──────── Records for processing
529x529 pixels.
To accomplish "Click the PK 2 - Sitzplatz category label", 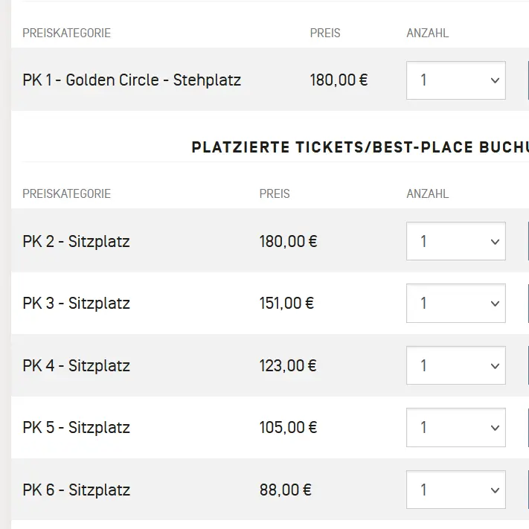I will [76, 242].
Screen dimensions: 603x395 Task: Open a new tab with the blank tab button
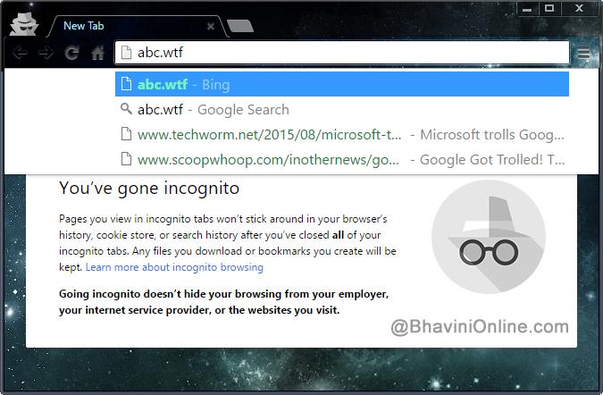click(240, 26)
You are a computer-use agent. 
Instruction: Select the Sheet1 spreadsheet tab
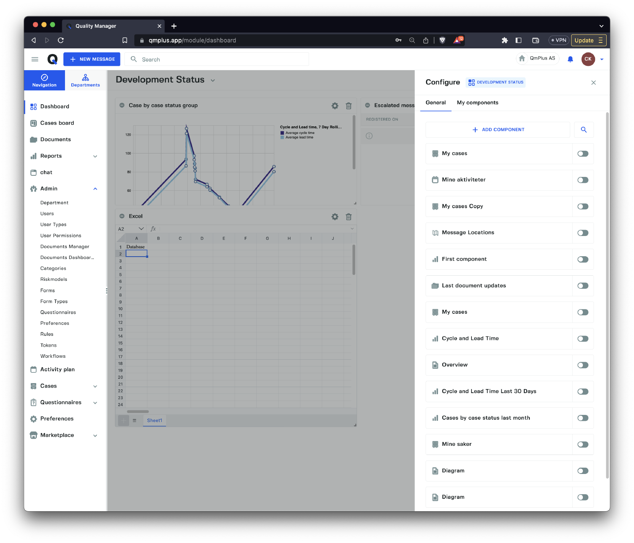pos(155,420)
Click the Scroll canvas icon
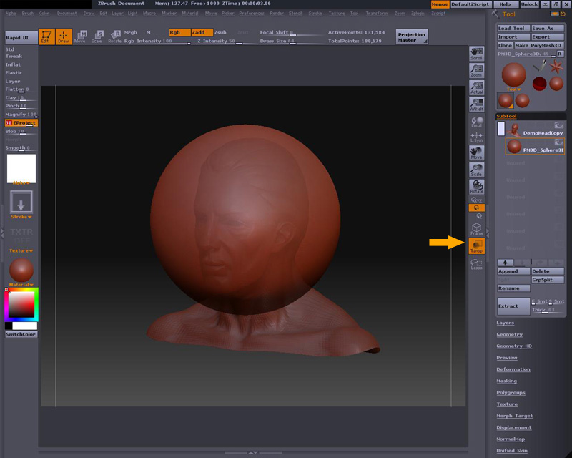The height and width of the screenshot is (458, 572). 476,54
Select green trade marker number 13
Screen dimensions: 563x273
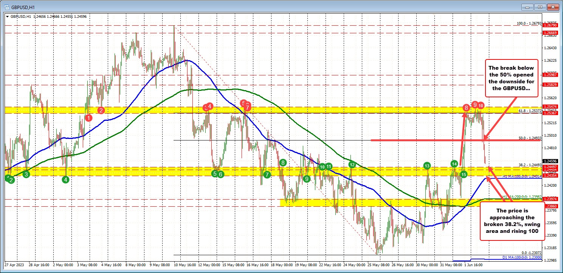[427, 165]

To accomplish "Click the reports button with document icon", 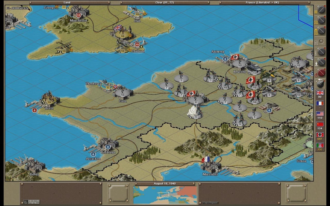I will click(x=321, y=41).
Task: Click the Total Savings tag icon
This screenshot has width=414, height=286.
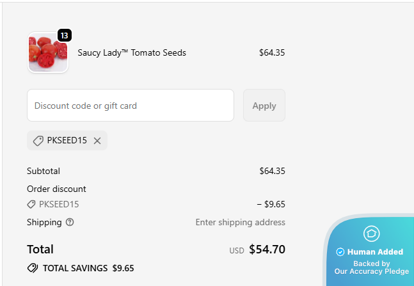Action: coord(33,268)
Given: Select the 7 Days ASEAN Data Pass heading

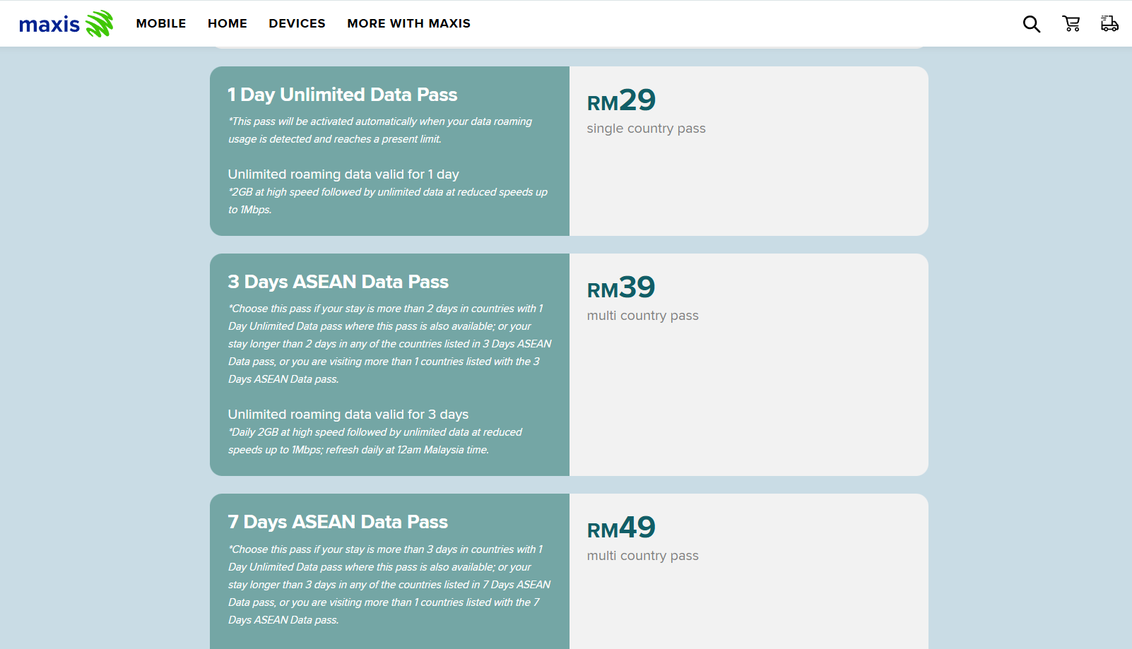Looking at the screenshot, I should point(338,522).
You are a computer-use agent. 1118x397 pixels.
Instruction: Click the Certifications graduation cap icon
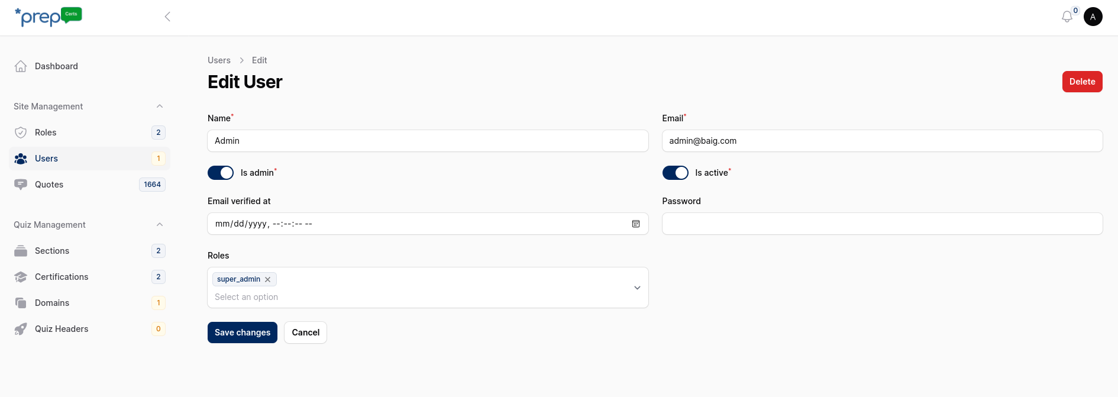pos(21,277)
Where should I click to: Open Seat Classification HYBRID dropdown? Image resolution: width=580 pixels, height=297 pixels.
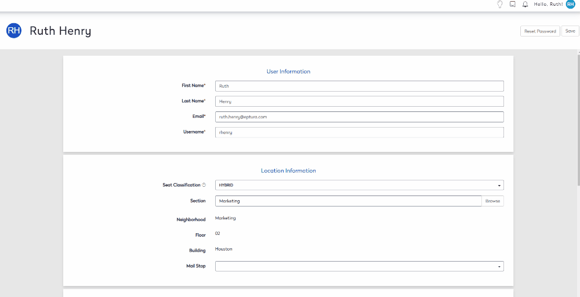[x=359, y=185]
────────────────
What the task asks: The copy should hold exactly the lines from the one containing "Instruction: Click the" through the final line of the records above, both ends included, and no picture.

Exercise answer:
Instruction: Click the Certifications graduation cap icon
pos(21,277)
Where should I click to: Open Seat Classification HYBRID dropdown? Image resolution: width=580 pixels, height=297 pixels.
[x=359, y=185]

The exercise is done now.